The standard definition of half wheeling is when you are riding side by side with someone, but rather than them staying even with you (matching your pace) they are always a bit ahead (a half-wheel ahead) and so pushing the pace.

You guys may call it half-wheeling, but going back at least 40 years, your definition is not common usage, and when you say half wheeling, most people will think about that jerk who just kept pushing the pace rather than matching speed.


----------



## ETWN Stu (Feb 15, 2007)

Kerry Irons said:


> The standard definition of half wheeling is when you are riding side by side with someone, but rather than them staying even with you (matching your pace) they are always a bit ahead (a half-wheel ahead) and so pushing the pace.
> 
> You guys may call it half-wheeling, but going back at least 40 years, your definition is not common usage, and when you say half wheeling, most people will think about that jerk who just kept pushing the pace rather than matching speed.


Yeah no matter where it starts in the pack the it always effects riders behind them...Understand the jerk lable too...it about sums em up!


----------



## MShaw (Jun 7, 2003)

Kerry Irons said:


> The standard definition of half wheeling is when you are riding side by side with someone, but rather than them staying even with you (matching your pace) they are always a bit ahead (a half-wheel ahead) and so pushing the pace.
> 
> You guys may call it half-wheeling, but going back at least 40 years, your definition is not common usage, and when you say half wheeling, most people will think about that jerk who just kept pushing the pace rather than matching speed.


+1

...and just to confuse things: if you're racing at the track, don't UNDERLAP wheels. OVERlapping wheels is OK cause you can almost always go up track. Underlapping wheels = problem if the dood in front of you dives for the line and yer not paying attention.

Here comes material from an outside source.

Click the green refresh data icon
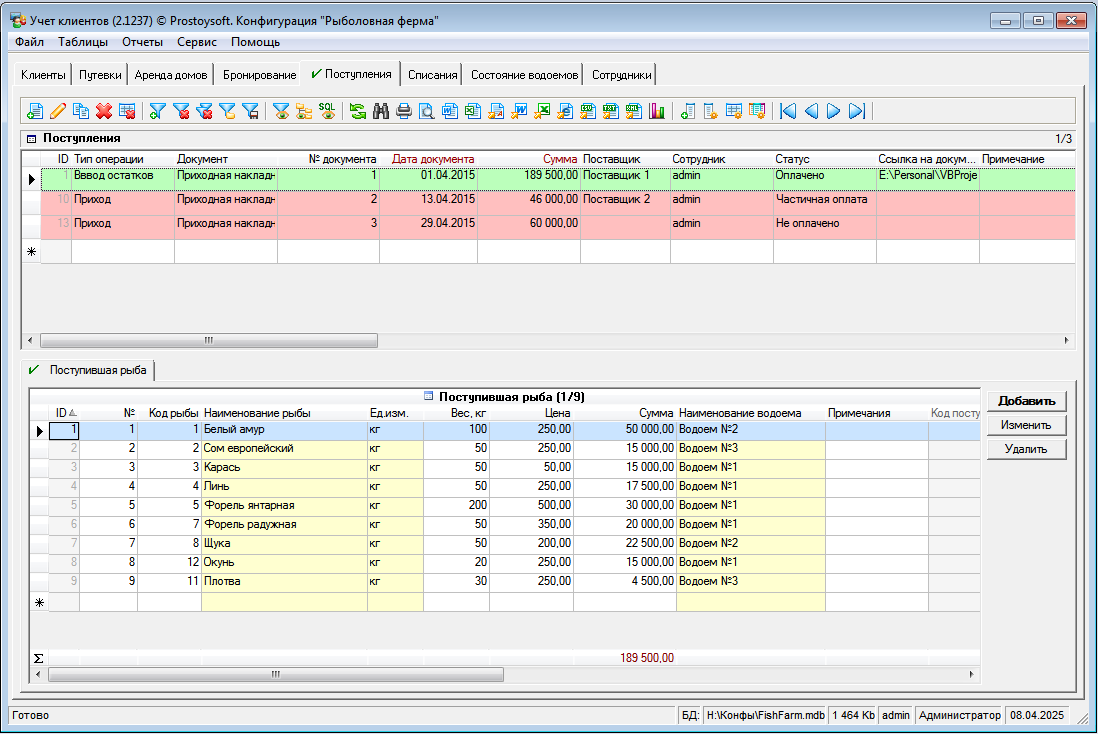Screen dimensions: 1098x734 point(358,111)
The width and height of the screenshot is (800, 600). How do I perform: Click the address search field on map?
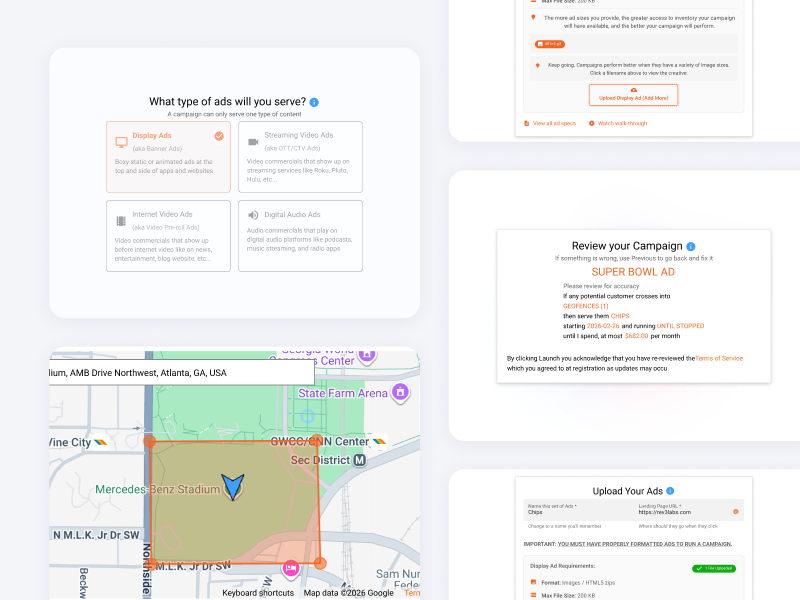pyautogui.click(x=180, y=373)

Now back to your regularly scheduled paceline training session

M


----------



## MR_GRUMPY (Aug 21, 2002)

Mel Erickson said:


> He can't remember.


I can remember. I believe that they were in Crits, in the middle of a turn. 
When you're leaning, it's almost impossible to "save it" when someone comes down on your wheel.


----------



## mmm beer (Sep 8, 2010)

*"what does it mean"? A visual explanation:*

It means don't do this...


----------



## Salsa_Lover (Jul 6, 2008)

mmm beer said:


> It means don't do this...


and that was not a R-SYS !


----------



## OldZaskar (Jul 1, 2009)

That video made me laugh. Sorry if you know the guy - or it's you. And I do hope he's not hurt. But what the hell - it's like he had the lead roll in "Why You Don't Ride in a Group on Aero Bars." A Cycling Safety Series.

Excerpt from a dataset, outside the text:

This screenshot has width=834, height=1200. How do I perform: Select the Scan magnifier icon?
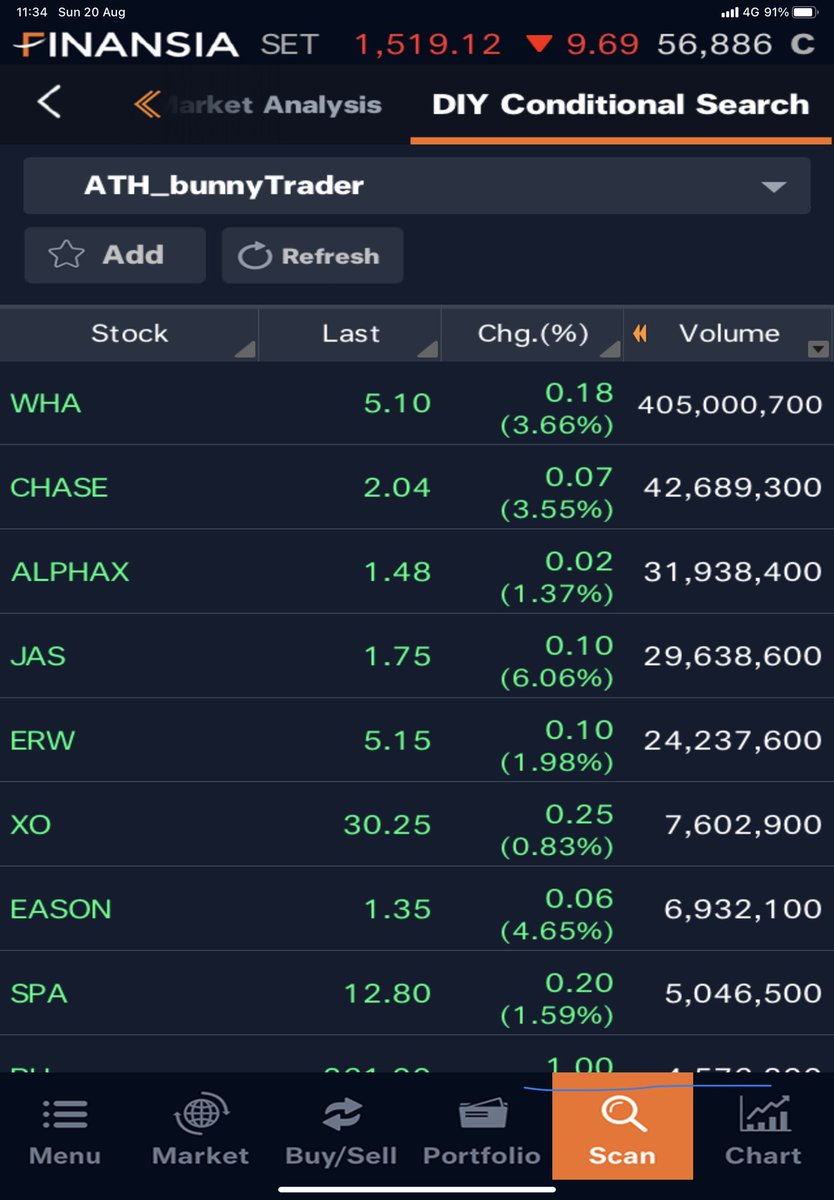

Note the time that elapses between realizing he needs to slow down and his hands moving from the aero bar to the brakes. Had he had his hands where they should be, he'd have been fine.


----------



## Love Commander (Aug 20, 2009)

Lawfarm said:


> What am I not supposed to overlap?


Try to imagine all life as you know it stopping instantaneously and every molecule in your body exploding at the speed of light.


----------



## wipeout (Jun 6, 2005)

OldZaskar said:


> That video made me laugh. Sorry if you know the guy - or it's you. And I do hope he's not hurt. But what the hell - it's like he had the lead roll in "Why You Don't Ride in a Group on Aero Bars." A Cycling Safety Series.
> 
> Note the time that elapses between realizing he needs to slow down and his hands moving from the aero bar to the brakes. Had he had his hands where they should be, he'd have been fine.

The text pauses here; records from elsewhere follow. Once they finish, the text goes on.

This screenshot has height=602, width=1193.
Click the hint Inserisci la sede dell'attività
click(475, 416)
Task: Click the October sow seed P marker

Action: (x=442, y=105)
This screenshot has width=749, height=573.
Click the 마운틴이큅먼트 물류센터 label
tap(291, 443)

It was pretty funny, as was your "lead roll" comment.


----------



## OldZaskar (Jul 1, 2009)

wipeout said:


> It was pretty funny, as was your "lead roll" comment.


We all have our role


----------



## Cableguy (Jun 6, 2010)

^^ Overlapping someone's wheel while drafting at 34mph on aero bars :mad2:


----------



## J24 (Oct 8, 2003)

OldZaskar said:


> That video made me laugh..............................Had he had his hands where they should be, he'd have been fine.


That too, but looks like busting 8 out 16 spokes put him down so not a good ad for low spoke count rims, kinda makes me like my sets of 32H Open Pros and Ambrosio Excellences even more


----------



## mmm beer (Sep 8, 2010)

OldZaskar said:


> That video made me laugh. Sorry if you know the guy - or it's you. And I do hope he's not hurt. But what the hell - it's like he had the lead roll in "Why You Don't Ride in a Group on Aero Bars." A Cycling Safety Series.
> 
> Note the time that elapses between realizing he needs to slow down and his hands moving from the aero bar to the brakes. Had he had his hands where they should be, he'd have been fine.


Thanks for the concern, I was videoing and the rider got off with a scratch on his hand and a couple of bruises!


----------



## Ghost234 (Jun 1, 2010)

mohair_chair said:


> It's also a perfect example of how there's almost no way you aren't going to overlap wheels if you ride in a group. If you are riding close and the guy in front of you slows slightly, you don't hit the brakes to avoid hitting his wheel. No, you move slightly left or right and bleed off some speed, then slip in behind him again. That means you will overlap his wheel, and you are in the "danger zone." The alternative is running into his wheel, which is a far bigger problem.
> 
> So the rule is not really "Don't overlap wheels." That's going to happen, and could happen more than you might like. The real rule is "Don't get caught overlapping wheels." In other words, minimize it.



You are allowed to brake to avoid the wheel of the rider in front of you. Just don't grab them hard, and only use the rear brake to avoid fishtailing. But its much better form to move to the left or right, or push your body up to catch some air. 


In other words: protect your front wheel. If it gets hit your going down. If someone hits your rear wheel, you will likely escape unhindered.


----------